Speedway is the first and so far only silent racing film I’ve seen. Taking place in the late 1920s, it’s the story of Bill Whipple (William Haines), a pompous young man who puts on airs of being a great driver. He is an ace mechanic, though. His talents do get to shine… racing on the rival team, against Jim Macdonald (Ernest Torrence), Bill’s adoptive father who owns and drives his own car for a living. Only after bringing out the best of said rival team’s car does he get pushed aside, forced to sit at the sidelines to see that rather than being on a team as a mechanic where he is loved despite his faults, now he belonged to no one.

But he still had a chance to redeem himself. After finding out that Jim himself isn’t racing due to his heart condition, Bill suits up to aid the losing Macdonald team. After closing the gap, Bill fakes an injury near the final laps, which forces Jim to race himself. Jim wins the race… and a heart attack. But he survives, and manages his dream of winning the Indianapolis 500 after 17 tries.

It does sound like a great movie, doesn’t it? Well… it isn’t. The two paragraphs above were some of the better parts; the Wikipedia synopsis had four sentences. Four. The problem is that a good chunk of the movie is dedicated to letting us how just how annoying Bill is and can be. This isn’t a long movie (about 80+ minutes), yet his antics not only drags things out, it leaves you impatient as well. If I bought a ticket to see the movie back in ’29, I would’ve walked out of the theater in the middle of the movie and demanded for my money back.

There are some good points, though. The filmmakers mix studio projections and prop cars as well as towing the actors in their prop cars on site. Sound-wise, during the climactic final race, the background music gives way to roaring engine sounds, an effect that I enjoyed. The film acknowledges the help from the folks and racers from Indianapolis Speedway for the racing footage.

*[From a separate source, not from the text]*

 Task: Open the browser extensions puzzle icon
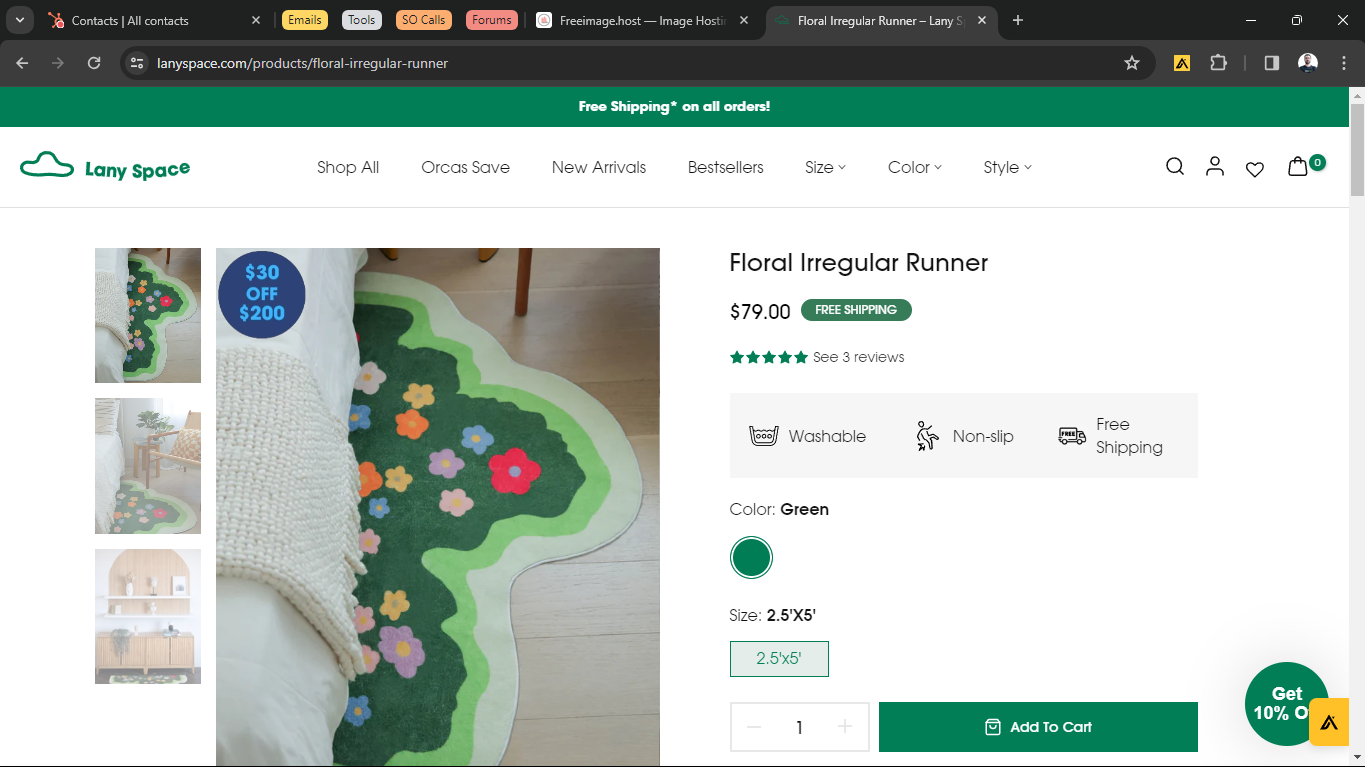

I’ve seen a number of late-‘20s/early’30s racing films. Some feature co-pilots, some, like this one, doesn’t. They’re actually riding mechanics, which do everything from being a rearview mirror, to fetching fuel, parts and/or tools back at the pits when the car breaks out. Depending on the year and the length of the race, race teams had to include riding mechanics. By the time this movie was filmed, riding mechanics were optional.

Unfortunately, reading about riding mechanics turned out to be more entertaining all-around than watching this movie. Here’s a hint: fast-forward the entire restaurant scene. You’re welcome.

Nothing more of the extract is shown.